** Activity **
Could you repeat, word for word, the line with "Select the large Süd standing block" and every line after it in the records below, leaving out any pictures?

━━━━━ Given entries ━━━━━

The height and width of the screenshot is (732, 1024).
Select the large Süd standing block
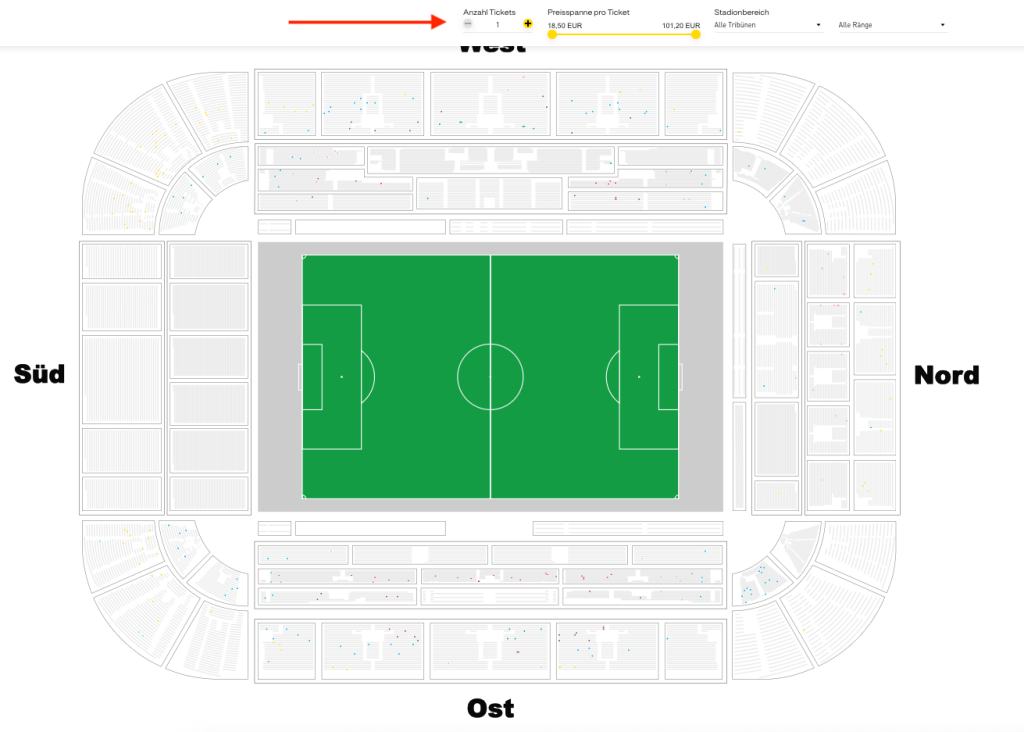(122, 380)
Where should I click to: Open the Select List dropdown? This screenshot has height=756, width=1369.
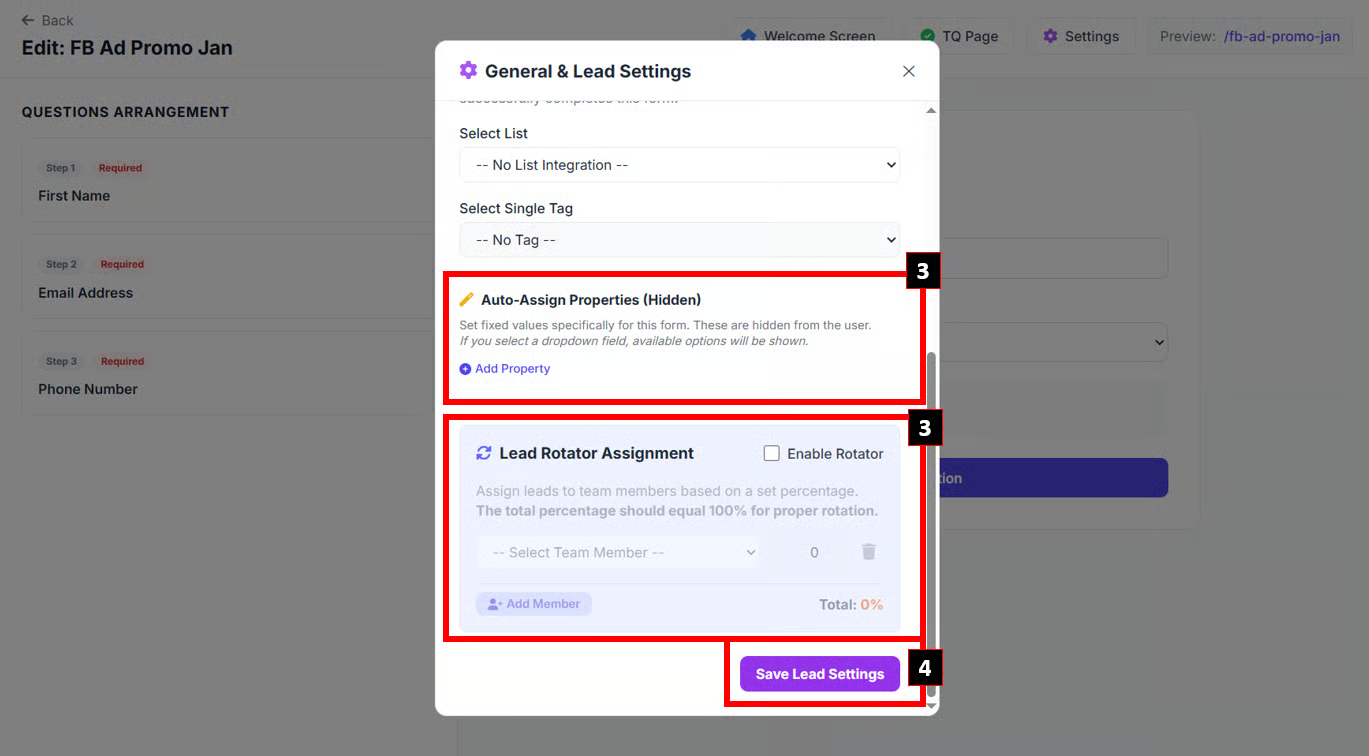tap(679, 165)
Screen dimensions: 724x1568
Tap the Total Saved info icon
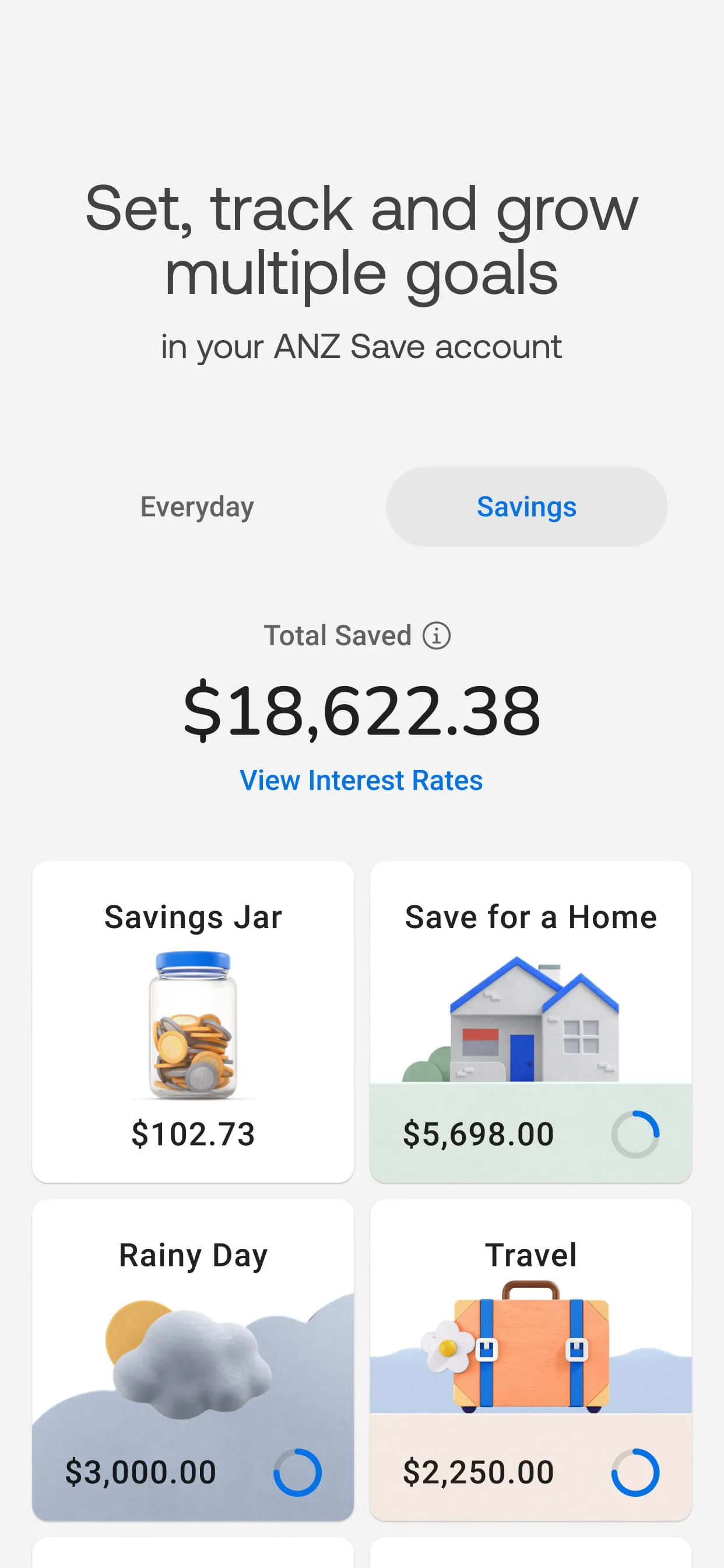(x=436, y=635)
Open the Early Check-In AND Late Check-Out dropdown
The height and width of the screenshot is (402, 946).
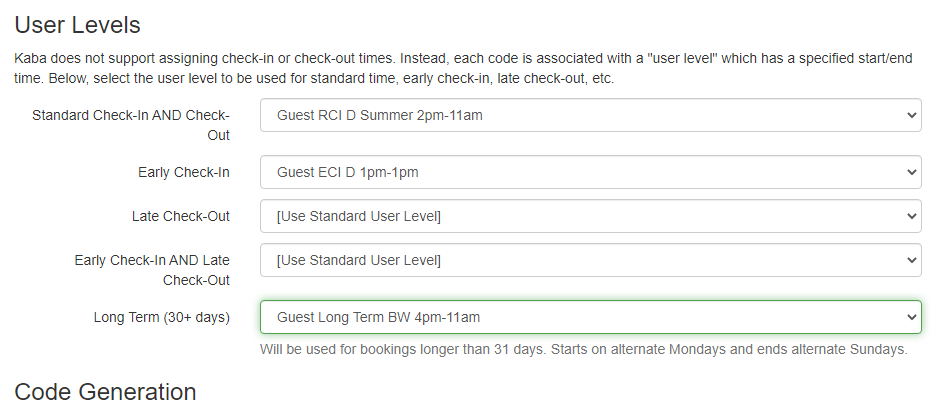tap(590, 260)
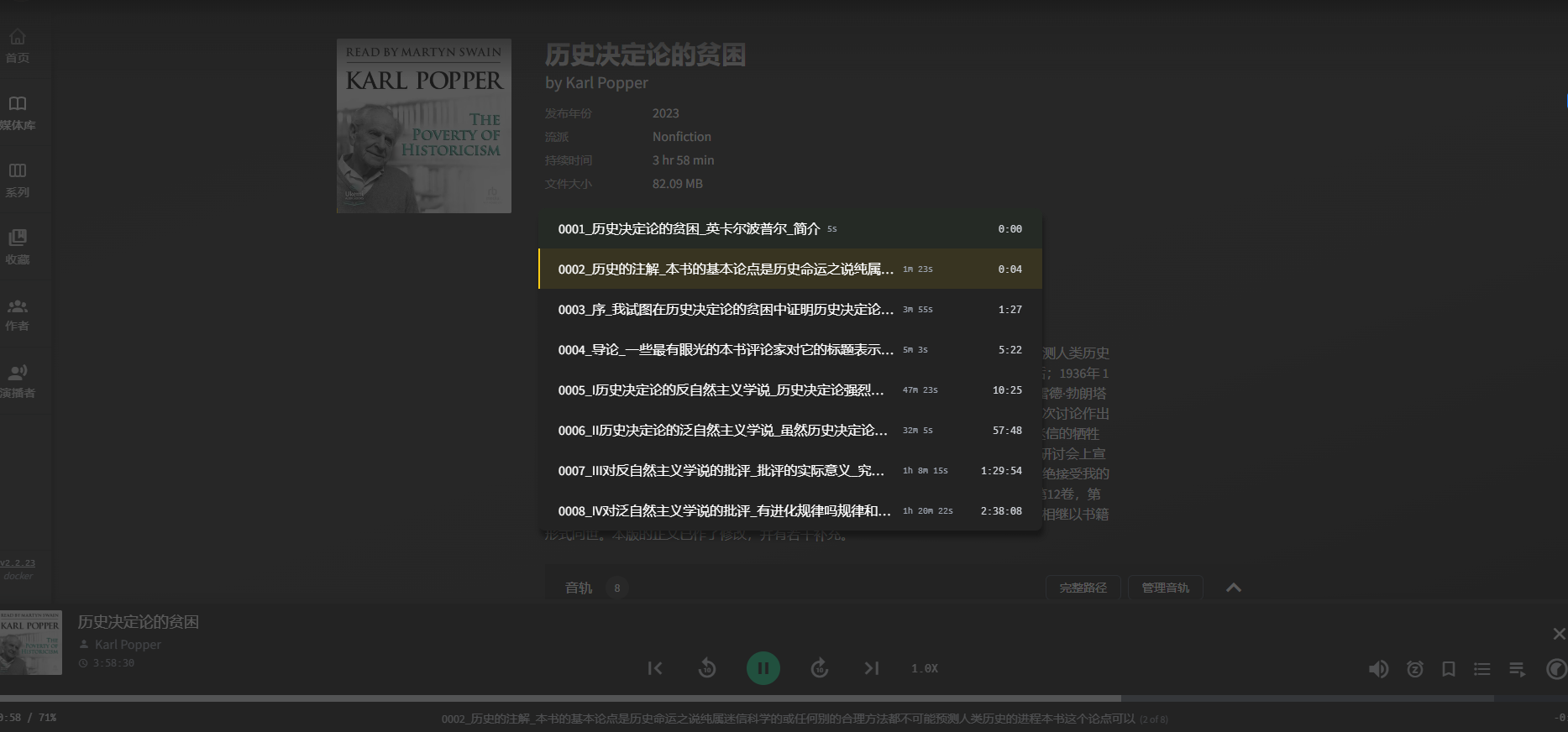Open the player queue icon
The width and height of the screenshot is (1568, 732).
(x=1517, y=669)
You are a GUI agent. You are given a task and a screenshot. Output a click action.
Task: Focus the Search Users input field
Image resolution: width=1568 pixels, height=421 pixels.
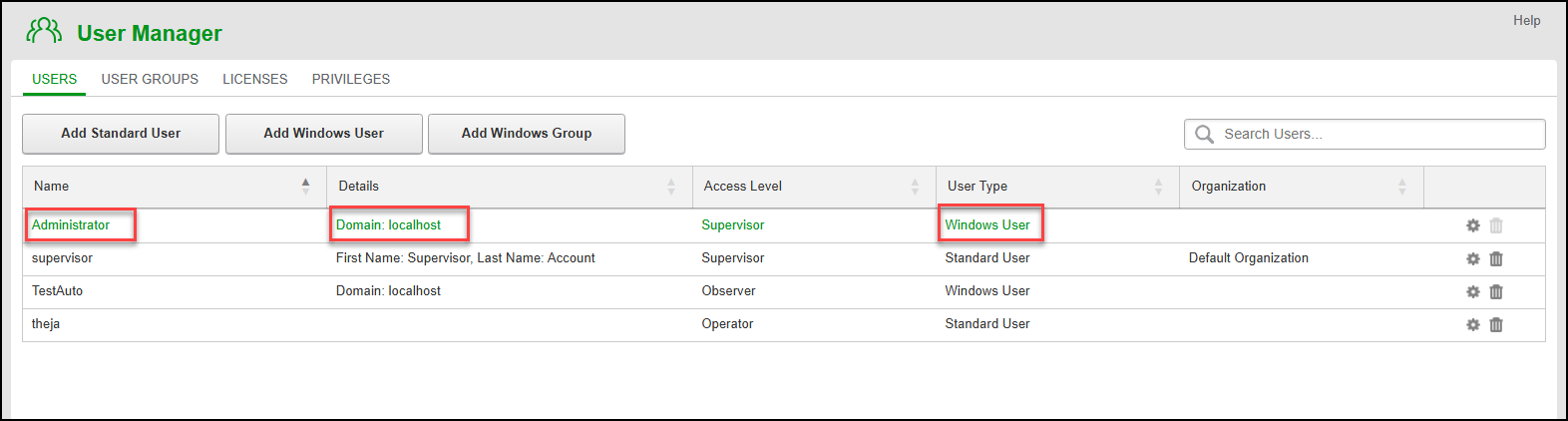click(1376, 134)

━━━━━

** Answer to this problem **
Select the large Süd standing block
(122, 380)
Where should I click to: Open the Select List dropdown? This screenshot has height=756, width=1369.
tap(679, 165)
Screen dimensions: 724x1568
Tap the Total Saved info icon
(x=436, y=635)
Open the Early Check-In AND Late Check-Out dropdown
The height and width of the screenshot is (402, 946).
tap(590, 260)
Open the player queue icon
The width and height of the screenshot is (1568, 732).
(x=1517, y=669)
You are a GUI agent. You are given a task and a screenshot. Output a click action.
Task: Focus the Search Users input field
Image resolution: width=1568 pixels, height=421 pixels.
click(1376, 134)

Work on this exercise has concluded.